Saturday, 14 November 2015

You Cannot Be Serious!

This week, I was asked if I would attend a community event and just chat and mingle with some of the people who were there to voice their concerns and give opinions about their community. Because I wasn't there in any official capacity (I don't have an official capacity, or any other capacity, for that matter) it was nice just to walk around chatting to people from all walks of life.

I found myself talking to a wonderful lady who had served her community tirelessly throughout her life. She now has MS and is confined to a wheelchair, but she has still retained a very dry sense of humour and a very positive outlook on life. She eventually told me that she had enjoyed our chat but, “I'm going to sit over there looking pitiful so I can blag a lift home from that guy with a bald head. I know he's not going home but he's a sucker for my little disabled lady routine!” With that, she laughed and moved off.

As she moved away, I was aware that someone was looking directly at me. You know the feeling, the one that scares you into looking over. It was a very strange person who was looking at me intently, so I gave him a feeble grin, as I didn't want to wake up in his cellar, smelling of Dettol (he had that aura about him). He smiled back, using the smile that forewarns you that something is not as it should be with the owner of the smile. He walked over with his plastic cup of tea firmly gripped in his hand and introduced himself, adding, “I see you have met Cath?” pointing to the lady in the wheelchair who I had just been chatting to. I nodded. He then leaned over to whisper in my ear, which gave me the creeps, so I stood back, not knowing just what he was going to do.

“It's because her father was a drunkard,” he whispered.

“Sorry?” I replied, thinking I must have missed a few sentences, or maybe a whole anecdote!

“The reason she's a cripple!” I didn't like the word 'cripple' or where this conversation was going so I cautiously said, “Sorry, I don't understand what you mean?”

“Have you read the Bible? The sins of the father shall be visited on the son!”
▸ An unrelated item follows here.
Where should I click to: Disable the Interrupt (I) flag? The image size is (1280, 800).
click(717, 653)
Now, this retard was trying to tell me that this lovely lady who was suffering from a horrible insidious disease was in this predicament because her father liked to get pissed! I would like to say that I came back with a witty reply, telling him that Stephen Hawking's father must have been the mother of all drunkards. I could have told him that it is quite odd for a loving superior being to punish an innocent person for something someone else did. Although to be fair to him, he could have come back at me with the mind-numbing original sin argument. I could have told him that it would be strange of a loving God to make one of the drunkard's family suffer, while leaving the others alone. I could have told him that it's strange how God has punished so many intelligent loving good people by giving them a crippling illness while leaving low life scum-bags to run about free and healthy. I could have said all this, but I'm afraid I became so angry that my Tourettes kicked in and I found myself angrily swearing at him before telling him to move away from me before I really lost my temper and did something stupid to him. I wonder if God will punish my son for my little angry outburst?!
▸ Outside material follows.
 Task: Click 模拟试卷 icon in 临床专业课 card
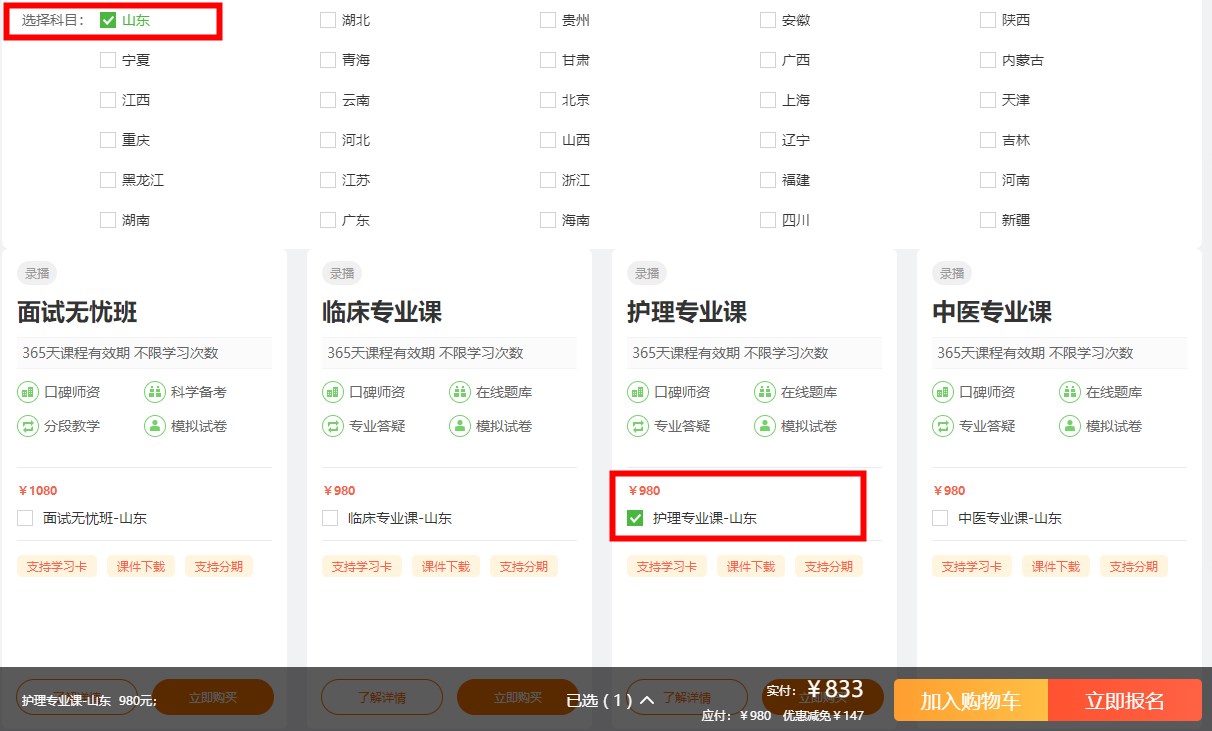coord(459,426)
On a lighter note, at the same event I started talking to a lady who turned out to be an actress. I asked her if she worked full time as an actress, to which she nodded a yes. She was quite a striking looking woman. I would say that she was in her fifties, very grand and, as you would expect, very dramatic. I innocently asked if she had been in anything that I would know, and she looked at me as if I had just pissed on her chips and replied, “I doubt it, Shakespeare may be a little too subtle for you!” I wasn't aware that old 'Shakey' was subtle; he could be quite bawdy at times. But if she meant that I'm not keen on Shakespeare plays, she was, of course, quite correct in this assumption, Shakespeare doesn't read any of my stuff, so I don't read any of his. Having said this, I didn't like her assumptions, and having already upset one person at this event I couldn't see that upsetting one more person would do much harm.

“Have you ever been in Emmerdale?” I asked, knowing this would wind her up.

“I don't do soaps. I'm a serious actor,” she replied. This made me laugh.

“And what, pray tell, is so funny?” Honest, she did say that!

I asked her how she could claim to be a serious actor when an actor is someone who dresses up and pretends to be someone else! My granddaughter does that, and she's not at all serious about it! I explained to her that Ian MacKellen was a very famous Shakespearian actor who also appears in films, and has been in Coronation Street, and he does comedies on TV... because he's an actor! I think it was at this point that she muttered something about me being a grubby little man. I do take exception to this as I bathe every day and I also think with me being six foot two in height, this means I'm not little! But she had already stormed off. 

The person who had invited me to the event asked if I might like to go early?

I have decided that in future that I won't go to any more of these events, because I find it very difficult to be so serious!